Students will also bring fellow students" scripts to life in live performances and show the process behind it through workshops.
"It's an insight into the business by industry professionals but also into the work that is being created by students here in Worcester," said Sarah Evans, Course Leader for Screenwriting.
The free event, which runs on Saturday, April 14, from 12pm to 10pm, took place for the first time two years ago, but is now being opened up more widely to the public.
Students will start the day by delivering a selection of live script readings and performance workshops in the atrium of the library between 12pm and 2pm.
From 5.30pm onwards, the Studio will host live public performances and screenings. Through a collaboration between the Screenwriting course and the Film and Theatre Department, Drama students will be performing original dramatic monologues produced by current Screenwriting students.
The festival features an industry professionals" panel event, from 2pm to 4pm. They will be discussing their work, their experiences and their path into the screenwriting industry, alongside answering questions. In addition, they will be giving feedback on pitches for television dramas that people can put in a post-box anonymously.

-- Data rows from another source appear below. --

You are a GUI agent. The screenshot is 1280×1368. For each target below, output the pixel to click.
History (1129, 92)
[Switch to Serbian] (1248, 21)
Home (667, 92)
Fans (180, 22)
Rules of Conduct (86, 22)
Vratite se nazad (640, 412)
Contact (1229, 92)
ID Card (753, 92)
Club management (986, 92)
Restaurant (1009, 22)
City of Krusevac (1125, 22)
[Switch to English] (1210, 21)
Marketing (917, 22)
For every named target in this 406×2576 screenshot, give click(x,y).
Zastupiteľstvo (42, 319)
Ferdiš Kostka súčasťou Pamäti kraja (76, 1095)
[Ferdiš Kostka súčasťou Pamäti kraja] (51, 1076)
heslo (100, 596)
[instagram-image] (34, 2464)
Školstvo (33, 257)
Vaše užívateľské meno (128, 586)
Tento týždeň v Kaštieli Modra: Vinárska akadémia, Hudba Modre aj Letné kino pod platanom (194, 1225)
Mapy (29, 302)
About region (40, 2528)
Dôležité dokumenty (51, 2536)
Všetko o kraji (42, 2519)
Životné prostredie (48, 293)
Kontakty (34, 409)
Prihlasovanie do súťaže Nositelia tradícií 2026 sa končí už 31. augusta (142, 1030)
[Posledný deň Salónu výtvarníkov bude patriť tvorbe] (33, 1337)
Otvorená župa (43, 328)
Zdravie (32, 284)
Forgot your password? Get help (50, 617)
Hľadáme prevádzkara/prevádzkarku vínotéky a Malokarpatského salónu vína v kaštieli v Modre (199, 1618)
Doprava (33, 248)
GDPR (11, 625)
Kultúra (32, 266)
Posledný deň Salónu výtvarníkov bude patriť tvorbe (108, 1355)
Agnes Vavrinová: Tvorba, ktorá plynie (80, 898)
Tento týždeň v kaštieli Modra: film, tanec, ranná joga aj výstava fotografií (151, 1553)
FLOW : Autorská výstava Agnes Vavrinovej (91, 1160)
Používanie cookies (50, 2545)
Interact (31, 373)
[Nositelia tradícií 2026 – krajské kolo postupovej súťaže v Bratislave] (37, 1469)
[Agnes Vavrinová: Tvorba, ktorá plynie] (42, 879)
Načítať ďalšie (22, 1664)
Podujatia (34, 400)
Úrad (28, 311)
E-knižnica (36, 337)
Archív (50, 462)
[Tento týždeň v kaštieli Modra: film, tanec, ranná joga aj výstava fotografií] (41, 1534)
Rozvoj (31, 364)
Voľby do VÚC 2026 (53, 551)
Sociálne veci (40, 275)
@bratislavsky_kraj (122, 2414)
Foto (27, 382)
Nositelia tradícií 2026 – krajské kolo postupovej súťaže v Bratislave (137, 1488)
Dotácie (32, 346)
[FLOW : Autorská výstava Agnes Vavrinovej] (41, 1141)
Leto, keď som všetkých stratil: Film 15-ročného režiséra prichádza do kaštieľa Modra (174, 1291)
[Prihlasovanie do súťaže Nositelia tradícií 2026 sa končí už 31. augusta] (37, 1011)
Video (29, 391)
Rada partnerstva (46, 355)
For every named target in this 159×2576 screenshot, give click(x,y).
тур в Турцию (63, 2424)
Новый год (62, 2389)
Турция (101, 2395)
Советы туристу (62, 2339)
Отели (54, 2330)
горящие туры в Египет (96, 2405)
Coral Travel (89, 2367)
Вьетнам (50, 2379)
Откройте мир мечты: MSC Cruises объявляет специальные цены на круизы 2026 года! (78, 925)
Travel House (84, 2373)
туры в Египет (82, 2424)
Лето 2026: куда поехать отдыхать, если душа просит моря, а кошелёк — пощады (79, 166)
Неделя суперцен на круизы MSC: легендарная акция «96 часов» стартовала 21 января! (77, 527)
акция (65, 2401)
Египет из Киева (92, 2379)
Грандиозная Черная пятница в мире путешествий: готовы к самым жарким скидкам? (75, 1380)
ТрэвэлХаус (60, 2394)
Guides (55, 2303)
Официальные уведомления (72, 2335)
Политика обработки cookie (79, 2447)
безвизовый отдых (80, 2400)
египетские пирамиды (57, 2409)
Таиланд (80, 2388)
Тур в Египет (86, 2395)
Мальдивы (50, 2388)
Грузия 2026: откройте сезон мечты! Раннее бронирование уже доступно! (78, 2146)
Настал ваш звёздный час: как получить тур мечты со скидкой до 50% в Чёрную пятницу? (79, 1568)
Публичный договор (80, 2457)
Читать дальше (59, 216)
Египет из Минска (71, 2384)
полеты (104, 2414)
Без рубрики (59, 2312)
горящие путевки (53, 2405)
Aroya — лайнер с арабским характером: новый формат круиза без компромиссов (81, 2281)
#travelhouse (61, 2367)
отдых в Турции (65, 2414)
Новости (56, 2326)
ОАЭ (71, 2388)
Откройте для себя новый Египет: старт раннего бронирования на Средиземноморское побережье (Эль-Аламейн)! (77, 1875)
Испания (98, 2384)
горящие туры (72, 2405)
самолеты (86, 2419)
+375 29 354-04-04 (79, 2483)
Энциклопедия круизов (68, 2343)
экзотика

The panel includes screenwriter Elliot Hope, who has written for programmes including BBC series Holby City, Moving On and Candy Cabs, and experienced television scriptwriter and producer Samantha Doland-de Vaux, who has written and produced Channel 4 show Hollyoaks and currently writes for ITV drama Emmerdale. Joining them is Mog McIntyre, who has done script editing on the BBC's Eastenders and later for BBC in-house drama development and has edited on shows for CBBC, Disney and Netflix. Rich Matthews, a writer/producer at Hereford-based production company, Rural Media Productions, will be speaking of his experiences in the industry and, in particular, can talk about pitching ideas to producers both at home and in Hollywood.
There will also be the chance to network with these industry professionals during the day.
For people who may be thinking about a change of career and going into the television and film industry, lecturers from Worcester will be on hand to speak to them.
Ms Evans said: "It's a chance to meet industry professionals and find out about what happens behind the scenes, how it works and what it might be like to be a writer in the television industry. And if anyone has an idea that has been burning away for years they have got the chance to get a pain free response.
"For anyone in the creative arts, to actually see their work come to life is really important. Throughout the Screenwriting course we try to create as many opportunities as possible for students to get work produced because we don't want them completing the course only having had their work on paper. Pieces are written to be performed and filmed, so this event benefits our writers, but also the Drama students working on contemporary material. It's invaluable experience, giving them a feel for the production process " from taking an initial idea, to having it edited, to seeing it performed."